In the north of Chile, where the country touches the borders of Peru and Bolivia, begins an expanse of desert that stretches south toward the middle of the country. It runs approximately 1,000 miles from top to bottom and covers 41,000 square miles in all.
The Atacama Desert is considered one of the driest places on earth.
It rains here less than a half an inch a year and scientists believe there have been periods of hundreds of years in which there was no rain at all. It is so dry because of the prevailing winds and because the desert is protected from storm fronts by two mountain ranges. The Andes to the east and the Chilean range to the west.
In these harsh conditions the wind and sun have combined over millions of years to create unusual formations of sand, rock, salt, crystal and in some places water and plant life.
There is very little wildlife in the Atacama Desert, but rich mineral deposits have always attracted mining operations. So along the Pacific coast and in a few interior locations there are towns supporting small populations and tourism.
One of those towns is San Pedro de Atacama where I stayed for close to a week as I explored the various environments of the desert. The center of the town covers about ten square blocks. It comes to life around ten each morning with tourists booking treks, biking expeditions, sand boarding, and trips across the border into Bolivia. Shop keepers begin each day sweeping away the sand that accumulates on the sidewalks over night.
The architecture is mainly limited to one story adobe or cinder block buildings. You would think that in a place like this residents would welcome rain once in a while, but in fact any heavy rain can turn many of the town's buildings and homes into mud and straw.
Although the desert is dry the temperature was in the mid-80sF while I was there in January; summer in the southern hemisphere.

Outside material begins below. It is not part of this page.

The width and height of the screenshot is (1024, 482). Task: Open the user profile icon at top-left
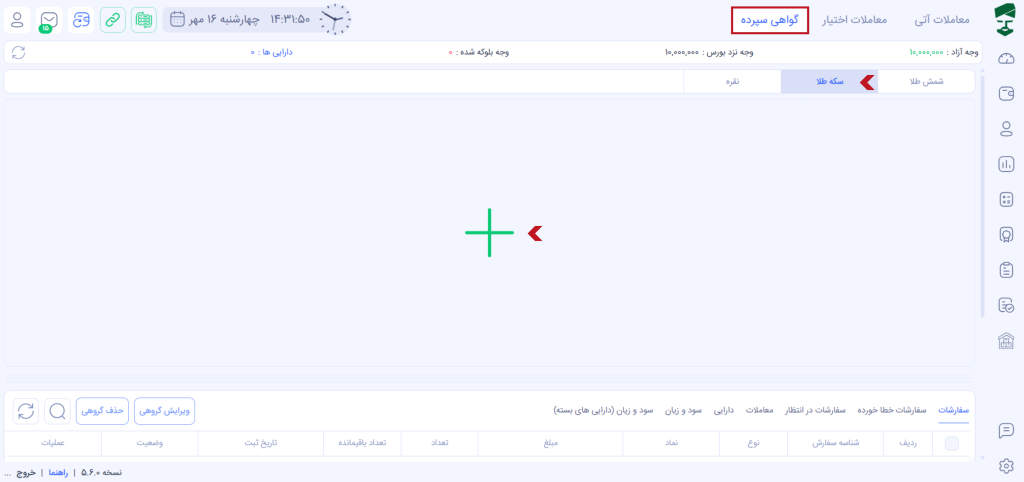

The desert itself is always changing. The wind blows the sands into giant dunes and wears away slowly at the rock changing its shape, color and consistency. Park rangers must constantly maintain roads and trails to prevent them from being erased by drifts of sand.

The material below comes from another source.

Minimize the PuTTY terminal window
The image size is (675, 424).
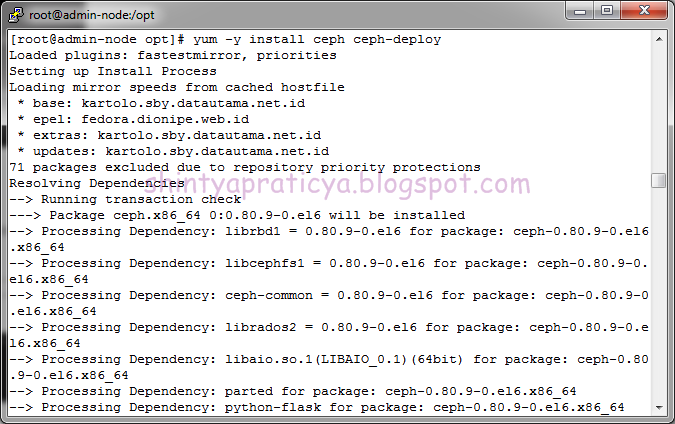[x=579, y=11]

The colors of the desert change regularly. From brown sand, to white salt flats and marshes, greenish blue salt lagoons and the Mars like red of an area known as Death Valley.

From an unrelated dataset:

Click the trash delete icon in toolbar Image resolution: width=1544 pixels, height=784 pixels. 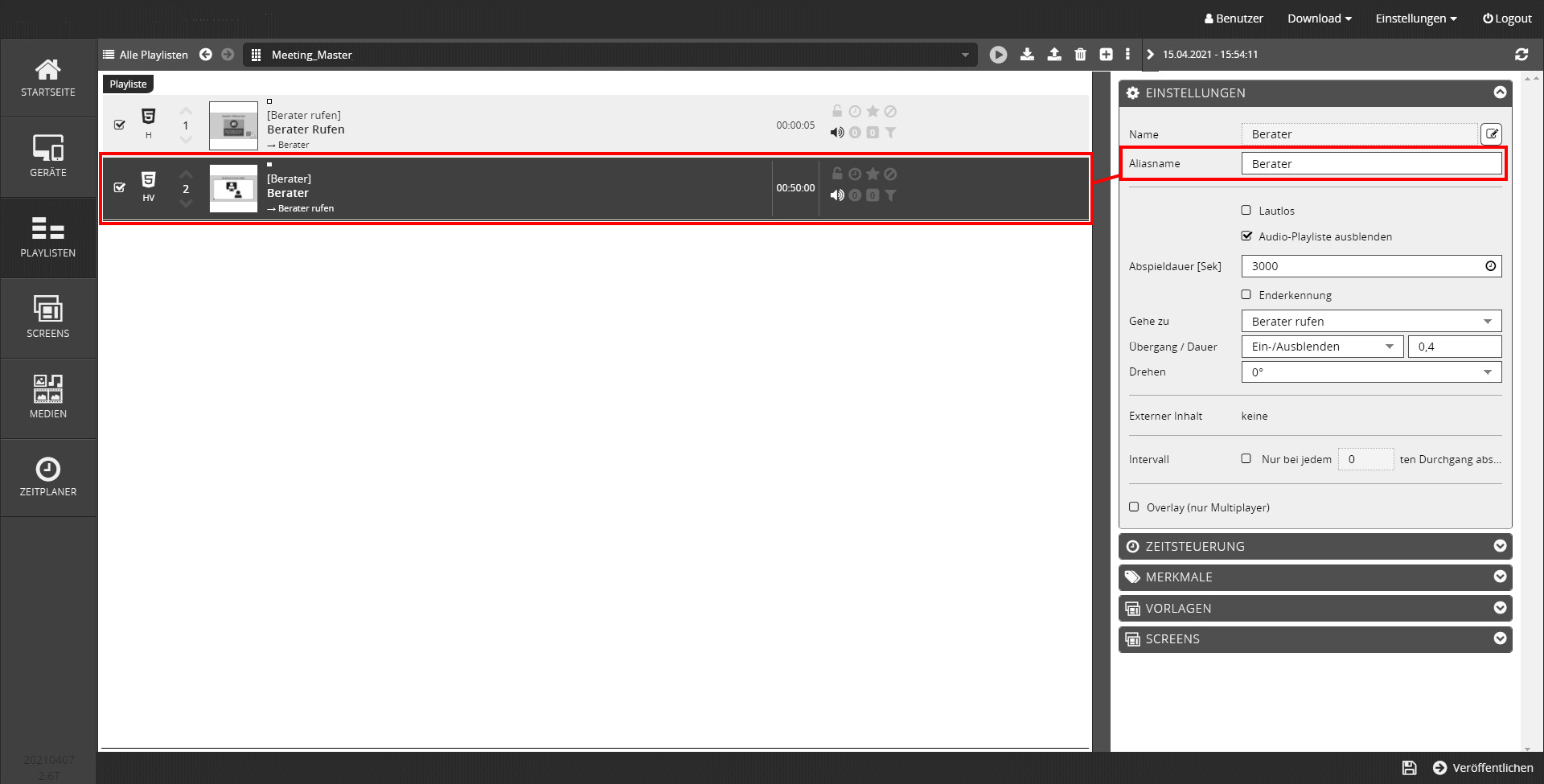pyautogui.click(x=1080, y=55)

Another portion of the desert is known as the Valley of the Moon or Valle de la Luna in Spanish. Both locations are so other worldly they have been used as sets for science fiction movies and as testing locations for NASA.
There are a number of oases in the desert and salt lakes that support some plant and animal life. Mostly birds. In the rare event of a strong rain storm the desert floor can come alive with flower blooms for a few days. The last time it happened was in February of 2019.
To get to the Atacama Desert - and San Pedro specifically - most people fly into the town of Calama from Santiago, or from airports in Peru, Bolivia or Argentina.
In recent years the town has seen an increase in construction, an increase in the numbers of hotels and restaurants, and an increase in tourism. The expansion is a challenge in a place without much water, but the tourist industry is attempting to make environmental stewardship part of San Pedro's appeal. Part of the reason you would visit.
If you go to San Pedro de Atacama I would recommend spending at least three days so that you can enjoy the town itself and take several guided or un-guided trips into the desert. Most desert excursions are scheduled to take three to five hours.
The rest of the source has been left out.